SUPPLIED PASSAGE »
____

Projects

High-Precision Geochronology

• Deformation processes along major continental transforms
• Strain accumulation and reoccurrence of paleoseismic events
• The role of fluids in active fault zones
• Dating of primary and secondary carbonates
• Calibration of absolute time in Earth’s history using sedimentary archives
• Resolving magmatic processes
• Resolving processes in ore deposits
• Quantifying absolute time in the evolution of early terrestrial life

Isotopic Tracing

• Petrogenesis of magmatic rocks from different geodynamic settings
• Metallogenetic processes
• Tracing sources of fluids in ore deposits
• Paleoenvironmental changes
• Anthropogenic processes

Petrochronology, Thermochronology, and ⁴⁰Ar/³⁹Ar Geochronology

• Quantify thermal and exhumation histories using U/Pb, ⁴⁰Ar/³⁹Ar, and fission track methods for tectonic analysis
• Directly measure the timing of deformation and fluid interactions
• Determine the age and preservation potential of ore-forming systems
• Assess mechanisms driving daughter isotope loss in natural systems
• Develop thermochronometers for temperatures exceeding 300°C

Deformation processes along major continental transforms (Perach Nuriel) Continental transform plate boundaries are some of the most tectonically active structures on earth, producing relatively shallow and high-magnitude earthquakes within densely populated areas. We are interested to better understand the evolution and activity history of these structures from initiation to present day activity pattern. Previous projects in the Dead Sea Transform and the Eastern California Shear Zone demonstrated the reactivation behavior and the non-uniform activity pattern of these long-lived structures. Current projects are focused on the North Anatolian Fault Zone.
	Strain accumulation and reoccurrences of paleoseismic events (Perach Nuriel) The general concept of “earthquake cycle” is based on limited paleoseismological archives from the past 20,000. These records are essential for our understanding of faults behavior and the seismic cycle. In recent years, studies of crack-seal veins provided important information on their growth mechanisms, demonstrating their periodicity and potential to preserve the seismic cycle (both seismic and a-seismic periods). Our group advocate for the use of crack-seal type veins as potential archives for studying deformation rates, reoccurrences of events, and for temporally constraining the seismic cycle and we currently apply this method along the active North Anatolian Fault Zone.

____

EXERCISE REQUIREMENTS »
[a] On the projects page, shorten the paragraph that begins "Deformation processes along major continental transforms (Perach Nuriel)" into a short list that keeps its main facts.
[b] Reproduce the projects page word for word from "Deformation processes along major continental transforms (Perach" to "the North Anatolian Fault Zone.".
The material after this has nothing to do with the projects page.

DATA BLOCK »

____

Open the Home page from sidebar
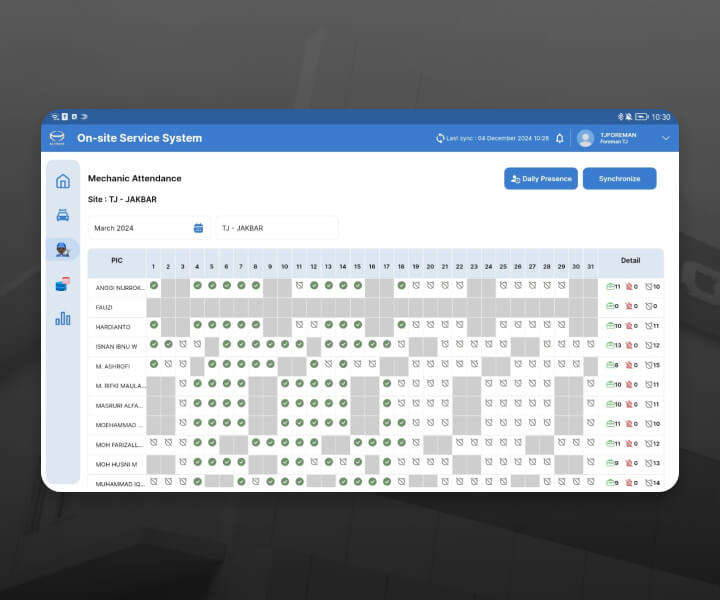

____

TASK-BY-TASK ANSWERS »
[a]
- Continental transform plate boundaries are among the most tectonically active structures on earth. They cause relatively shallow, high-magnitude earthquakes in densely populated areas.
- The aim is to better understand how these structures evolve and how active they have been, from their start to their present-day activity pattern.
- Earlier projects in the Dead Sea Transform and the Eastern California Shear Zone showed that these long-lived structures get reactivated and are not uniformly active.
- Current work focuses on the North Anatolian Fault Zone.

[b]
Deformation processes along major continental transforms (Perach Nuriel) Continental transform plate boundaries are some of the most tectonically active structures on earth, producing relatively shallow and high-magnitude earthquakes within densely populated areas. We are interested to better understand the evolution and activity history of these structures from initiation to present day activity pattern. Previous projects in the Dead Sea Transform and the Eastern California Shear Zone demonstrated the reactivation behavior and the non-uniform activity pattern of these long-lived structures. Current projects are focused on the North Anatolian Fault Zone.